Secara umum, pernikahan dini dapat berpengaruh pada kondisi psikologis dan emosional kedua mempelai. Sedangkan dari sisi medis, pernikahan dini memiliki risiko besar pada masalah kesehatan seksual. Menurut dokter Fedrik mengutip dari detik.com (10/10/2024), wanita yang menikah muda di bawah 19 tahun akan meningkatkan hubungan seksual yang terlalu dini atau terlalu cepat yang meningkatkan risiko beberapa penyakit seksual, seperti kanker serviks, herpes, dan penyakit seksual lainnya.
Dokter Fedrik juga memaparkan tentang risiko pendarahan yang dipicu oleh pernikahan dini, terutama pada perempuan yang hamil di usia muda. Perdarahan tersebut dapat terjadi saat kehamilan atau pascamelahirkan. Pada umumnya, pendarahan terjadi karena efek anemia, yaitu saat jumlah sel darah merah dalam tubuh berada di bawah batas normal.

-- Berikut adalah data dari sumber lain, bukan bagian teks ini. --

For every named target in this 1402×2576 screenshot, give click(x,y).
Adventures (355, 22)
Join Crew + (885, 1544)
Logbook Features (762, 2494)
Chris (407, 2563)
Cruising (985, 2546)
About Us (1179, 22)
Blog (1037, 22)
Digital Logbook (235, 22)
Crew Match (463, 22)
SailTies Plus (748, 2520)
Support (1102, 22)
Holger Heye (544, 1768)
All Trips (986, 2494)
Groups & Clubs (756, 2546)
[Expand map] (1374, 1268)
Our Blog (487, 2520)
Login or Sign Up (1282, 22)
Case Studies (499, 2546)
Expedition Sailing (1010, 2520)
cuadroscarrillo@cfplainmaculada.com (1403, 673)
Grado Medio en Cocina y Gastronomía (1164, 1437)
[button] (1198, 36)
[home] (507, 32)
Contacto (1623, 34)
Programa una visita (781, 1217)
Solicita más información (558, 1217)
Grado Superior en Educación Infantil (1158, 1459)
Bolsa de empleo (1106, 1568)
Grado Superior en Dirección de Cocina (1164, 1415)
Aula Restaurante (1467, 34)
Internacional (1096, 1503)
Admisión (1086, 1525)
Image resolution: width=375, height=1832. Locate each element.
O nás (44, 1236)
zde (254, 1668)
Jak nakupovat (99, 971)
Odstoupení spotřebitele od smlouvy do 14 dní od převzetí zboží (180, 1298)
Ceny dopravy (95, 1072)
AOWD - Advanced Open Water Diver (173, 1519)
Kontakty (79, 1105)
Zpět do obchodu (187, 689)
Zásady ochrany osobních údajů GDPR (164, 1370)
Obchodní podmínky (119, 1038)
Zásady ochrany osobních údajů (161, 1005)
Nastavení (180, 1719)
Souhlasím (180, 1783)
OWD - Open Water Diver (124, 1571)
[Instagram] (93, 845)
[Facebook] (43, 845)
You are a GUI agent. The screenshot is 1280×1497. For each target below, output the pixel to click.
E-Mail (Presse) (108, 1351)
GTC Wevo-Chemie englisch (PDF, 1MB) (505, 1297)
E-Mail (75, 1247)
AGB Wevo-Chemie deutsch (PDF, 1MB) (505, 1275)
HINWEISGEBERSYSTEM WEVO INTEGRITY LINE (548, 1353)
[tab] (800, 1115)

Kondisi anemia rentan dialami ibu hamil yang dipicu oleh perubahan fisiologis kehamilan. Dalam ilmu obstetri dan ginekologi, dr Fedrik menyebut usia yang tepat untuk kehamilan adalah di atas 20 tahun. Mereka yang hamil di bawah usia itu, belum dikatakan ideal. “Wanita hamil di usia yang ideal saja punya potensi terjadi anemia. Di usia yang lebih muda, potensinya sangat tinggi bisa mencapai 60 persen,Hal itu terjadi karena usianya masih terlalu muda dan belum siap untuk hamil, sehingga menyebabkan kondisi anemia,” ucapnya( Annisa A, 2024).